How to Eat Right When Ordering Take Out

Sometimes, we just need an afternoon or night off from cooking and fortunately, there’s no shortage of convenient alternatives. Be it ordering take out from your favourite restaurants and hawker stalls, or using meal delivery services, making healthy and informed choices can be a challenge when you have no control over what goes into your food.

Don’t let your nutrition fall by the wayside when ordering out! Here are some foolproof tips to guide you in making healthier and smarter choices the next time you place an order.

Stay away from fried food

While it may be tempting to indulge in oily food, choosing baked, grilled, roasted, or steamed side dishes such as steamed vegetables, dumplings, or rolls are much healthier options. Be sure to look out for terms in the menu that are red-flags: “fried”, “crispy”, “battered”, “breaded”, and “crunchy”. These almost always indicate that they are high in unwanted saturated fat and calories.

Make it balanced

When ordering from a restaurant, it may be easy to forget that you should order a variety of complementary food. This means either choosing meals that contain a good balance of proteins, fruits, vegetables, and grains, or ordering enough side dishes to supplement your main.

Opt for whole grains

As more and more places are offering healthier alternatives to the staples on their menu, ditch the white rice or white bread and opt for whole-grain products such as brown rice or wholemeal bread. Not only are they more nutritious, they are also good substitutes for people with allergies or medical conditions, such as diabetes, heart disease, and high blood pressure.

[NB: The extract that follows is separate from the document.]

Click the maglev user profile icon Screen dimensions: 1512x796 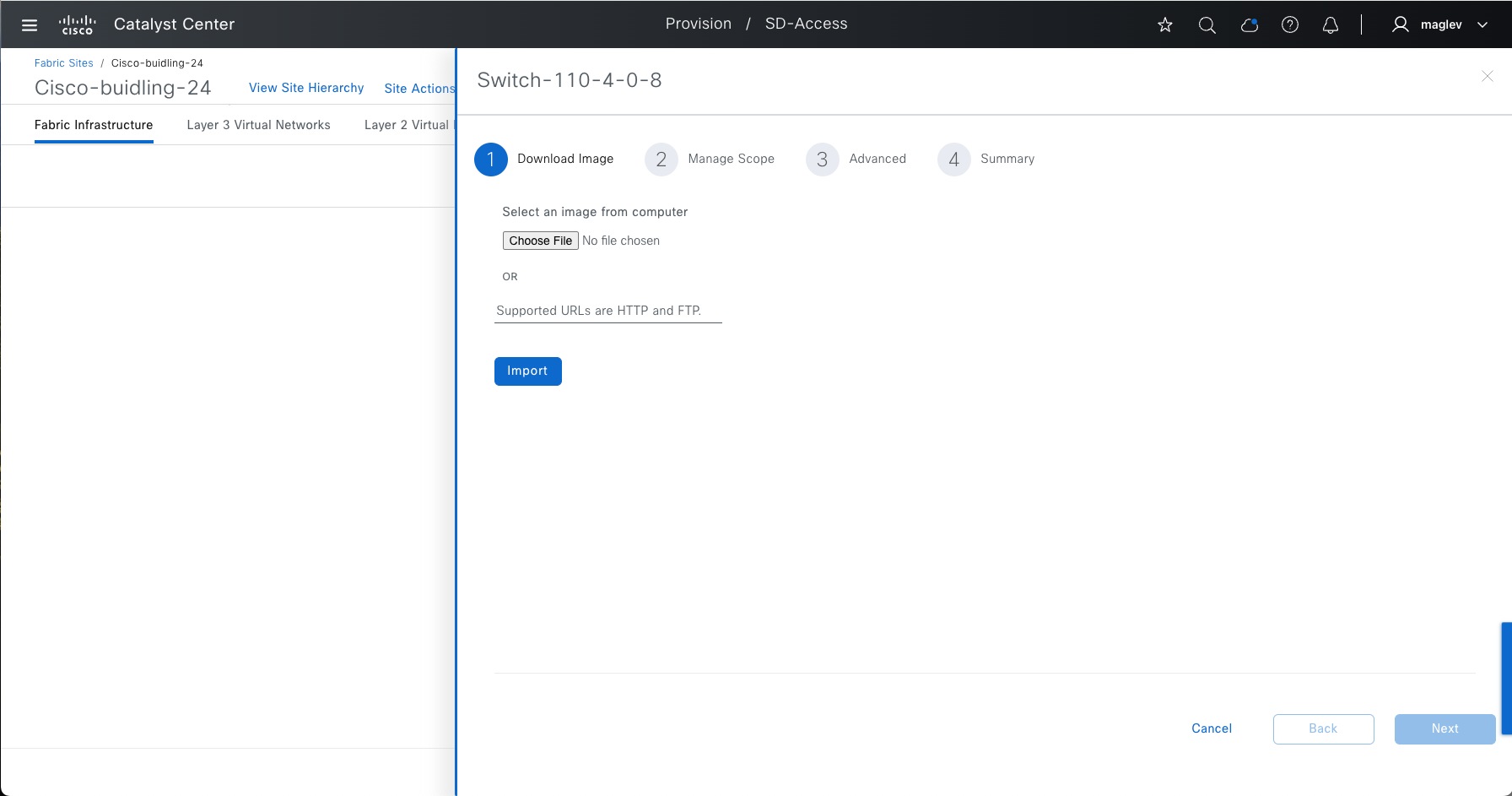pos(1401,24)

Watch out for “empty” calories in your drinks

If you want to also grab a refreshing beverage along with your order, be wary of the sugar level in your drinks as they usually contain “empty” calories from excess sugar and fat. These contain little to no essential vitamins or minerals, and might be the hidden culprit in ruining your diet. However, you don’t have to remove sweet drinks from your diet completely, as choosing low or zero sugar options are also a good alternative.

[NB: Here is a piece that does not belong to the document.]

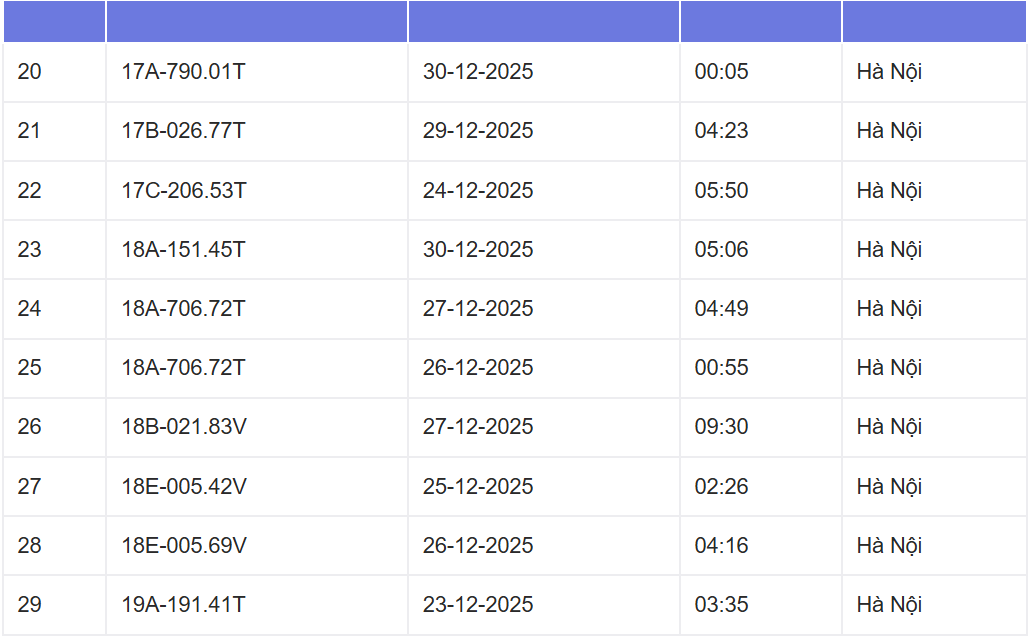
Task: Select the time 03:35
Action: point(721,604)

Control your portion sizes

Instead of immediately eating out of the takeaway containers, plate your food out on the regular dishes you use for better control of your portion sizes. This way, you can comfortably gauge if you’re eating too much, or getting enough food for a balanced and filling meal.

Use this as a helpful guide in making savvy choices! Remember, eating in moderation is always key when ordering in or eating out.